===== Records to use
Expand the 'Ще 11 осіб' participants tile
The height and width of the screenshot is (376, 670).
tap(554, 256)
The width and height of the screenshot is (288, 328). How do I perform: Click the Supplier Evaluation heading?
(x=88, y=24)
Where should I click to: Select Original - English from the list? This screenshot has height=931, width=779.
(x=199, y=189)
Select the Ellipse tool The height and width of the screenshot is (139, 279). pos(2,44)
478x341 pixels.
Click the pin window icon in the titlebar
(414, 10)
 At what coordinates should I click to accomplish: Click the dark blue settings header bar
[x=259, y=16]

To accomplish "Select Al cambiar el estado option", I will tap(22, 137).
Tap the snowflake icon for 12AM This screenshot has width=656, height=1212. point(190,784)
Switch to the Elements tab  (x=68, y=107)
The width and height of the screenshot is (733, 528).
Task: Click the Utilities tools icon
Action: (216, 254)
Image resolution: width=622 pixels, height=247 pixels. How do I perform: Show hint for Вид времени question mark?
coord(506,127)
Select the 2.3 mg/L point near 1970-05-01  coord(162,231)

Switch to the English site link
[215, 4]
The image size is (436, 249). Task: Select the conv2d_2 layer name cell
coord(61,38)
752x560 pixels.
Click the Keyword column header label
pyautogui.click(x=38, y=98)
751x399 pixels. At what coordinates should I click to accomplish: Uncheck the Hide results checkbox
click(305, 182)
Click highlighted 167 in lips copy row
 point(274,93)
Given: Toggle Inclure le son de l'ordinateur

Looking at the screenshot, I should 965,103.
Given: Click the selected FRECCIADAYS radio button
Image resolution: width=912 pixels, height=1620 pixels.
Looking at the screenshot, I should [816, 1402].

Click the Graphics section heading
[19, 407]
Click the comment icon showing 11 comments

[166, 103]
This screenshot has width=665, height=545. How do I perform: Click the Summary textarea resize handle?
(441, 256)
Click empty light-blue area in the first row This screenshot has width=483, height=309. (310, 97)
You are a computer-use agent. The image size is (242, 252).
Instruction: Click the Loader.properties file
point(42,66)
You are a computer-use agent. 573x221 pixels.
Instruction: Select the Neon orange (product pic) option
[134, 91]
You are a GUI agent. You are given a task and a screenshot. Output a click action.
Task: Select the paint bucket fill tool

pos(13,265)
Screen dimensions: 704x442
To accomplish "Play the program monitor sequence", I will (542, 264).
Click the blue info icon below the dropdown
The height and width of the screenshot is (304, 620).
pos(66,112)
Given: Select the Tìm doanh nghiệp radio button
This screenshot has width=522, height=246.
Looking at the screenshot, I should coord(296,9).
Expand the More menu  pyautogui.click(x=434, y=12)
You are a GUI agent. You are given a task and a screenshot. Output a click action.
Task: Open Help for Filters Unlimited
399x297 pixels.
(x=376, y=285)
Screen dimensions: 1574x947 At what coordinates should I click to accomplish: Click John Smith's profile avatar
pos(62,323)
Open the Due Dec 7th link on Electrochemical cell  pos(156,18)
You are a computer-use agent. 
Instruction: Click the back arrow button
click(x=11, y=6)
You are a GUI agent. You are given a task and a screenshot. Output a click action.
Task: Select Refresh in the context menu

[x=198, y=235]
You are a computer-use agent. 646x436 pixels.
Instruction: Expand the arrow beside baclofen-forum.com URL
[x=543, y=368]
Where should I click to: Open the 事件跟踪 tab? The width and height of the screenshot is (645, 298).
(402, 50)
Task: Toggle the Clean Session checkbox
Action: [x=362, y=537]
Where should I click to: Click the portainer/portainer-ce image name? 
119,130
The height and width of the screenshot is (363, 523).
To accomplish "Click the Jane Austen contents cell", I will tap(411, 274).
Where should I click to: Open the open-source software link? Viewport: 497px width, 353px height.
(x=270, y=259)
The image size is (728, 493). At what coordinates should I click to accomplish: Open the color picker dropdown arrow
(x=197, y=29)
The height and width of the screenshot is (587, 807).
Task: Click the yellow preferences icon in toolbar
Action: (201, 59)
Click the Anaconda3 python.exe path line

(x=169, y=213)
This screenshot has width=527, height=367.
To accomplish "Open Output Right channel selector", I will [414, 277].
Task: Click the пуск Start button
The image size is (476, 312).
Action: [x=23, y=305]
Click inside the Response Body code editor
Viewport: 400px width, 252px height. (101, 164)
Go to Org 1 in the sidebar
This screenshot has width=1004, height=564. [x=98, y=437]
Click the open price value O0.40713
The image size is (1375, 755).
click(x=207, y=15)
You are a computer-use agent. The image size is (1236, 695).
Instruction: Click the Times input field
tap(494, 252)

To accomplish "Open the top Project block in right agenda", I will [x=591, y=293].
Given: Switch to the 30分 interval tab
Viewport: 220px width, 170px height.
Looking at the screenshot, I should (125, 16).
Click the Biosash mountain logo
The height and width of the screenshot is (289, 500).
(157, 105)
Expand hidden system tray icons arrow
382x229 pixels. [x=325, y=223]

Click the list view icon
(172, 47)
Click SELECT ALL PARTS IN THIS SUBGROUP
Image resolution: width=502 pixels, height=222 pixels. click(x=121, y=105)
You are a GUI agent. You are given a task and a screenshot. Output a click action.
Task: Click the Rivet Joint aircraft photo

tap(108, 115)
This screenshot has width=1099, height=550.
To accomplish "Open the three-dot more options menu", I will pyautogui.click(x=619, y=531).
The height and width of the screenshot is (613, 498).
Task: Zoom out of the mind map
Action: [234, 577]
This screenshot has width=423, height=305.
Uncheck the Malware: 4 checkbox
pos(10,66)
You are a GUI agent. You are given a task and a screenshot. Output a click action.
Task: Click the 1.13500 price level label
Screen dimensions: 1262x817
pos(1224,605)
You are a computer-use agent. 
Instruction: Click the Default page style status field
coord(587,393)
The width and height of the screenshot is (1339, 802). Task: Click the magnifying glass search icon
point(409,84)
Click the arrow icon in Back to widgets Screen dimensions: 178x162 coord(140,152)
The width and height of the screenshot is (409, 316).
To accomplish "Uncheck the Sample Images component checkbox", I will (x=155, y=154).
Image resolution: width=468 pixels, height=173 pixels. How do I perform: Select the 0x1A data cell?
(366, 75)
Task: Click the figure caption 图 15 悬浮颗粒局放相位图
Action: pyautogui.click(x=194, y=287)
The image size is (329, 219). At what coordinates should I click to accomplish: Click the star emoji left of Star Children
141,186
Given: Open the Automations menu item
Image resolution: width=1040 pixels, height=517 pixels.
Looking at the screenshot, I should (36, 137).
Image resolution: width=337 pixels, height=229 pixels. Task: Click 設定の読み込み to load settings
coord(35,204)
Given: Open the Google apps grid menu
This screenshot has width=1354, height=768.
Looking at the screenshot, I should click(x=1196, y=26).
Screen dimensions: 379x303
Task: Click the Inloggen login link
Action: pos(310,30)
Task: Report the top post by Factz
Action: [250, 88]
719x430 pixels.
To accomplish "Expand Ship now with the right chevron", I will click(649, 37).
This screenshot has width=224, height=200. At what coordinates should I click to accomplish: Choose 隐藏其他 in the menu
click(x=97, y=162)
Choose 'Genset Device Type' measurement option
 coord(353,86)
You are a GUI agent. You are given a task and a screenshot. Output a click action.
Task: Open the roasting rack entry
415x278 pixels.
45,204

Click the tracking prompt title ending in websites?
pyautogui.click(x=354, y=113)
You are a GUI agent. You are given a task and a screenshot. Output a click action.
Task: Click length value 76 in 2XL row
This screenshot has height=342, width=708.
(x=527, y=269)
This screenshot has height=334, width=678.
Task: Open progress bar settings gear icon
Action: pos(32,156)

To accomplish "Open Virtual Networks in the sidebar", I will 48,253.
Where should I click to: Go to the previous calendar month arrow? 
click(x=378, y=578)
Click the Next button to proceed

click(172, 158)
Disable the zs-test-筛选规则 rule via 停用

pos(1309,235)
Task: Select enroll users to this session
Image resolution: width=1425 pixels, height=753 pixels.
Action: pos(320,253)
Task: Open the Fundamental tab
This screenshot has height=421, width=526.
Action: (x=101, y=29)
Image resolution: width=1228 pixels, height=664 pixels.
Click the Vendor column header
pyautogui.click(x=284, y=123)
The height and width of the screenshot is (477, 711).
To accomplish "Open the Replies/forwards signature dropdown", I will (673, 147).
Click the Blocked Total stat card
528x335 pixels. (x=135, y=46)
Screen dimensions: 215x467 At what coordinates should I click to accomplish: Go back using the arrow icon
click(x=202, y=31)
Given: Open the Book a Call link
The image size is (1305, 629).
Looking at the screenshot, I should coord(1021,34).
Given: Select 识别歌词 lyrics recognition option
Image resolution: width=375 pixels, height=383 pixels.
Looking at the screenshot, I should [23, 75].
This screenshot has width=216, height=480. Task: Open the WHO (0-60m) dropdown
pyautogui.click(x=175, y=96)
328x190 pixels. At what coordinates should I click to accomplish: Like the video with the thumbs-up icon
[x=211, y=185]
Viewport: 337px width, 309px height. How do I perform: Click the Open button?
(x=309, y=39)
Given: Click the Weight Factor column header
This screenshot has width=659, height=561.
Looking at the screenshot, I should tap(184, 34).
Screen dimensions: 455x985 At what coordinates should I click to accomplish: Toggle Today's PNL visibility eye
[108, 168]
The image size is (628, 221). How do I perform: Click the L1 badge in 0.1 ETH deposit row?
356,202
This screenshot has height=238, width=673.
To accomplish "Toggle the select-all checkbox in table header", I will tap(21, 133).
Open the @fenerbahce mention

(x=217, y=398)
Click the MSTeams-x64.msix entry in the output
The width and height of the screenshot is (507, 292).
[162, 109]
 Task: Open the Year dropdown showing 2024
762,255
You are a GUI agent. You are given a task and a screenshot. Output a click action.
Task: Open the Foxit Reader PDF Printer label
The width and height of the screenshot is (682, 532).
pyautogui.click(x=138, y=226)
==========
# Task brief
Where a line in the listing above contains "computer", copy that line.

# Response to this exercise
You are a computer-use agent. The image size is (242, 252).
You are a computer-use agent. 573x221 pixels.
You are a computer-use agent. 
You are a computer-use agent. 646x436 pixels.
You are a computer-use agent. The image size is (1236, 695).
You are a computer-use agent. 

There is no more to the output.